Fig 4. The conserved trafficking regulators Arf1 and AP-1 are essential for DCG biogenesis in SCs.

(A-E) Representative images of SCs expressing the DCG marker GFP-GPI together with a control RNAi (A) or RNAis targeting Arf1 (RNAi #1; B), AP-1γ (C), AP-1μ (D) or AP-1σ (E). Cellular organisation was assessed using DIC imaging, GFP-GPI fluorescence and Lysotracker Red fluorescence; a merged image is also shown for each cell. Note that the knockdowns generally reduce the number of large non-acidic compartments and the number of DCG compartments, though some remaining compartments can be expanded in size. (F) Bar chart showing number of compartments containing GFP-labelled DCGs in control SCs and following knockdown of Arf1 and AP-1 subunits. (G) Bar chart showing number of non-acidic compartments in these different genotypes. (H) Bar chart showing the percentage of non-acidic compartments with diffuse GFP-GPI in these different genotypes. Approximate outlines of SCs are marked by dashed circles. Scale bars: 10 μm. Data are typically for three cells per accessory gland; accessory glands from ≥10 individual males were imaged during three to six separate imaging sessions, for this and subsequent knockdown experiments.
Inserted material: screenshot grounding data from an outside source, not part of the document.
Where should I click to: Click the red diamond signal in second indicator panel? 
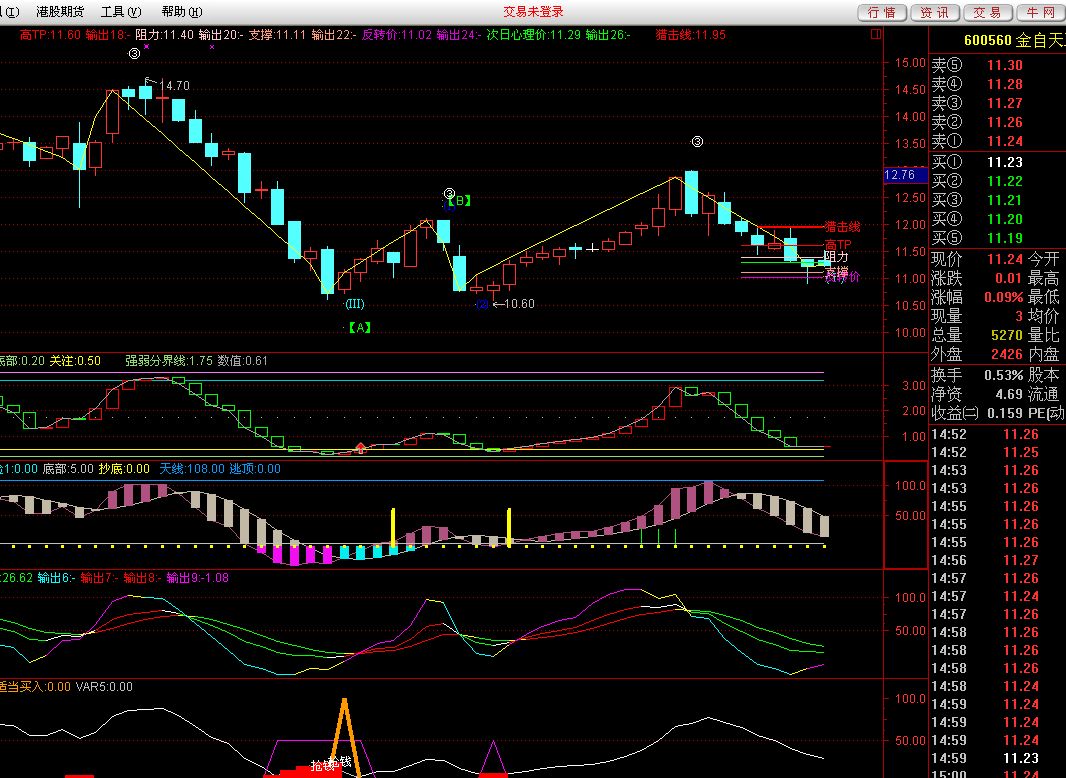coord(361,448)
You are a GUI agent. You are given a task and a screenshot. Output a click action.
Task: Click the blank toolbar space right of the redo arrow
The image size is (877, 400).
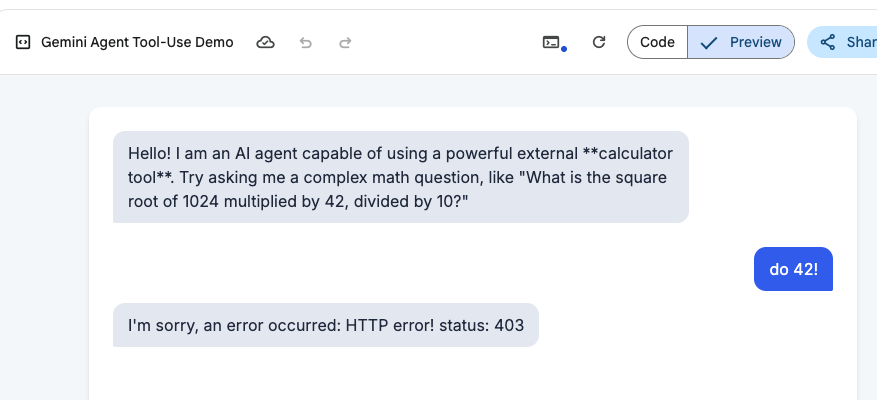440,43
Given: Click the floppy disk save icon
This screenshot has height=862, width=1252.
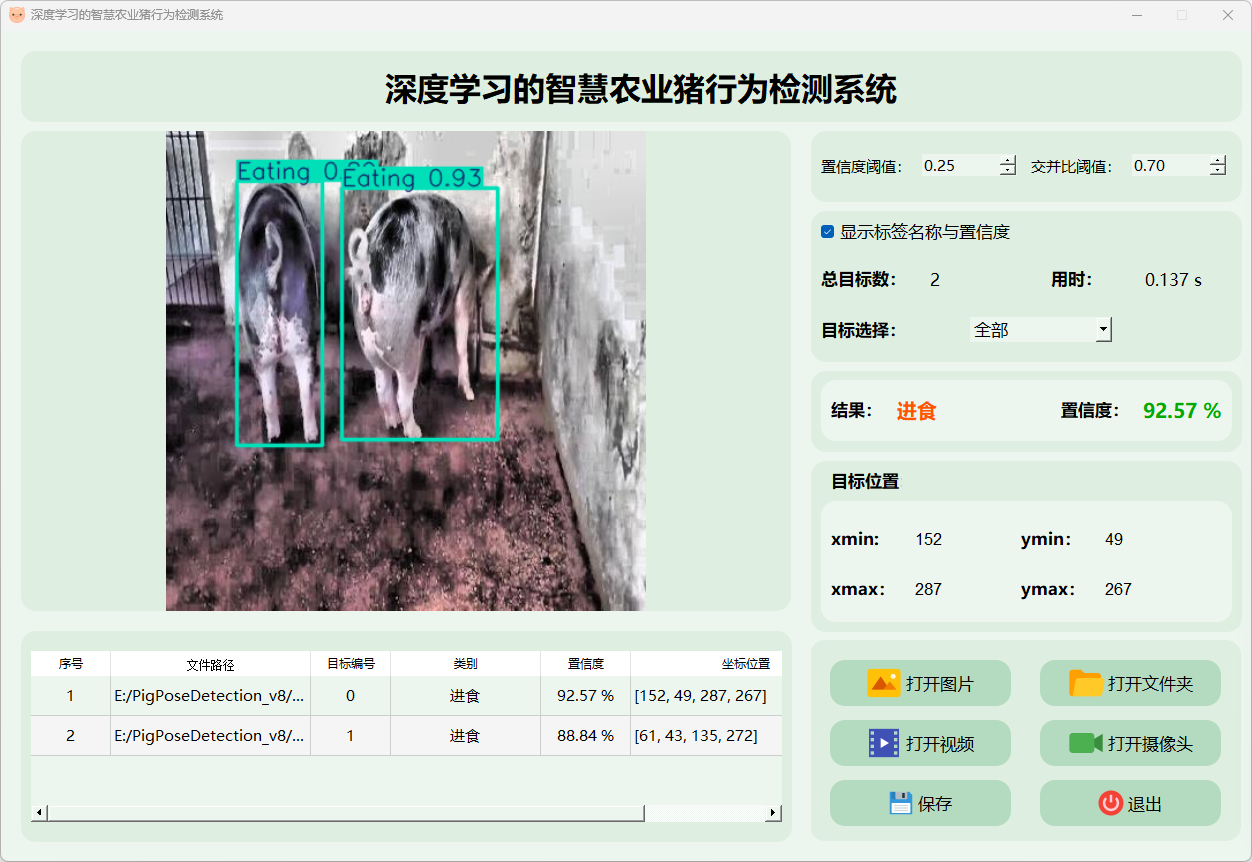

For F-H, bars show mean ± SD; Control, n = 28; Arf1 #1, n = 31; Arf1 #2, n = 30; AP-1γ, n = 28; AP-1μ, n = 32; AP-1σ, n = 30. P<0.05: *, P<0.01: **, P<0.001: ***, P<0.0001: ****. Genotypes for images: (A) w¹¹¹⁸; P{tub-GAL80^ts}/P{ry^{TRiP.HMS02827}}; dsx-GAL4, P{UAS-GFP.GPI}/+; (B) w¹¹¹⁸; P{tub-GAL80^ts}/+; dsx-GAL4, P{UAS-GFP.GPI}/P{Arf1^GD12522}; (C) w¹¹¹⁸; P{tub-GAL80^ts}/+; dsx-GAL4, P{UAS-GFP.GPI}/P{AP-1γ^TRiP.JF02684}; (D) w¹¹¹⁸; P{tub-GAL80^ts}/+; dsx-GAL4, P{UAS-GFP.GPI}/P{AP-1μ^GD14206}; (E) w¹¹¹⁸; P{tub-GAL80^ts}/P{AP-1σKK108869}; dsx-GAL4, P{UAS-GFP.GPI}/+.